BreachRx decided to sift through the SEC database related to incident reporting and found that the Commission received 71 fillings in the first 11 months of the new rule being in effect. CEO Andy Lunsford told Cybersecurity Dive that many of the fillings have boilerplate language and do not provide much useful information. The 154 fillings regarding cyber risk management and governance also used “nearly identical and generic terms.”

SailPoint published a report stating that 46% of financial institutions had a data breach in the past 24 months. This is relevant to us for a few reasons: every business needs to work with financial institutions, and many financial institutions are struggling to integrate their environments with fintech startups and other providers. According to the report, third-party access and identities are a significant concern.

The Electronic Frontier Foundation (EFF) published a blog post listing the “the worst, weirdest, most impactful data breaches” of 2024. Many of their highlights involve third-party issues or misuse of third-party technologies, including their top pick — Snowflake.

Last but not least, we’d like to point you to our blog post where we added up the numbers linked to breaches involving third parties in 2024. We found that 1.36 billion individuals were affected by these breaches (although it’s almost certain that some people were impacted by more than one breach and multiple times). It’s still a large number, and it shows we need to do better when it comes to managing third-party risk.

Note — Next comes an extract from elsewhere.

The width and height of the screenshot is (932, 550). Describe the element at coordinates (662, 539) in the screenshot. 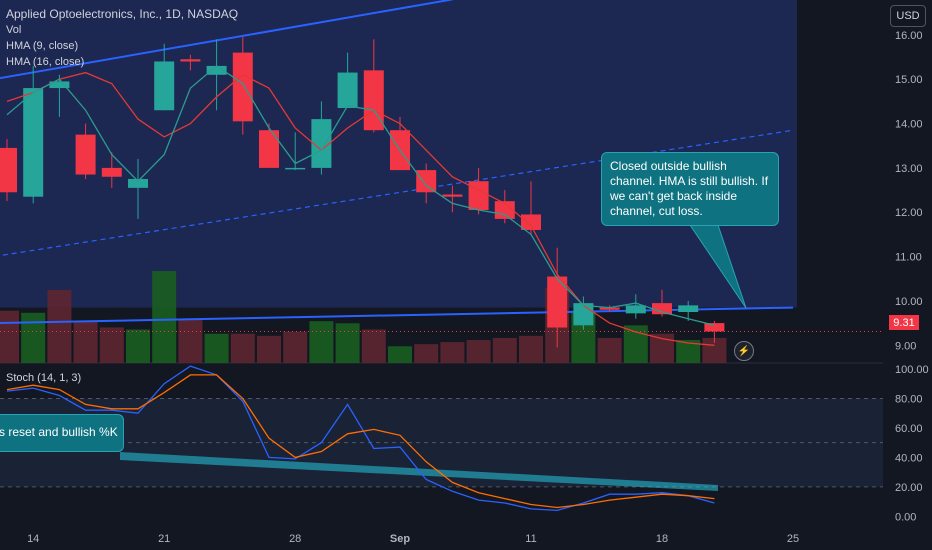

I see `time-tick-label: 18` at that location.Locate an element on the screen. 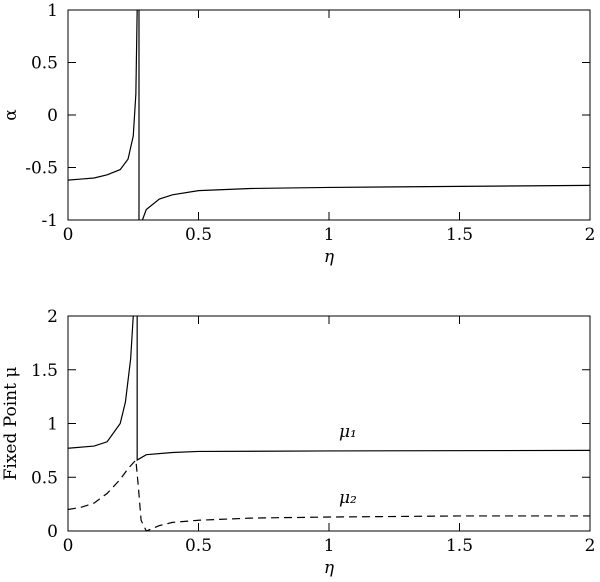  y-tick-label: 1.5 is located at coordinates (44, 371).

There’s still one bonus link for those of you who made it this far, but this is where we end our first edition of 2025. We wish you a great year, and hope to see you again next month!



AWS launches an incident response service to combat cybersecurity threats

Hart Rossman, VP of global services security at AWS, told TechCrunch that the new service is designed to help security teams combat account takeovers, breaches, ransomware attacks, and other corporate intrusions along these lines.